Toutefois, les opposantes ne se sont pas acquittées de leur charge initiale de preuve à l’égard des deux autres motifs d’opposition. Concernant le motif du droit à l’enregistrement, elles devaient démontrer qu’elles employaient leur marque avant la date de priorité conventionnelle revendiquée par la requérante et qu’elles ne l’avaient pas abandonnée à la date de parution de l’annonce concernant la demande d’enregistrement de la requérante [art. 16]. Elles ne l’ont pas fait. Pour ce qui est du motif d’opposition fondé sur le caractère distinctif, elles devaient établir qu’à la date de production de l’opposition, leur marque était suffisamment connue pour priver la marque en cause de caractère distinctif [voir Motel 6, Inc. c.
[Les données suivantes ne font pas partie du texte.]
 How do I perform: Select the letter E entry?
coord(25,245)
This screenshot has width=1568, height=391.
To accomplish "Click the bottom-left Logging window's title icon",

No. 6 Motel Ltd. (1981), 56 C.P.R. (2d) 44, p. 58 (C.F. 1re inst.), E. & J. Gallo Winery c. Andres Wines Ltd (1975), 25 C.P.R. (2d) 126, p. 130; [1976] 2 C.F. 3 (C.A.F.), et Park Avenue Furniture Corporation c. Wickes/Simmons Bedding Ltd. (1991), 37 C.P.R. (3d) 412, p. 424 (C.A.F.)]. Cela non plus n’a pas été fait. Par conséquent, les motifs d’opposition fondés sur le droit à l’enregistrement et sur le caractère distinctif sont tous deux rejetés parce que les opposantes ne se sont pas acquittées de leur charge de preuve initiale.

 

Le motif d’opposition fondé sur l’alinéa 12(1)d)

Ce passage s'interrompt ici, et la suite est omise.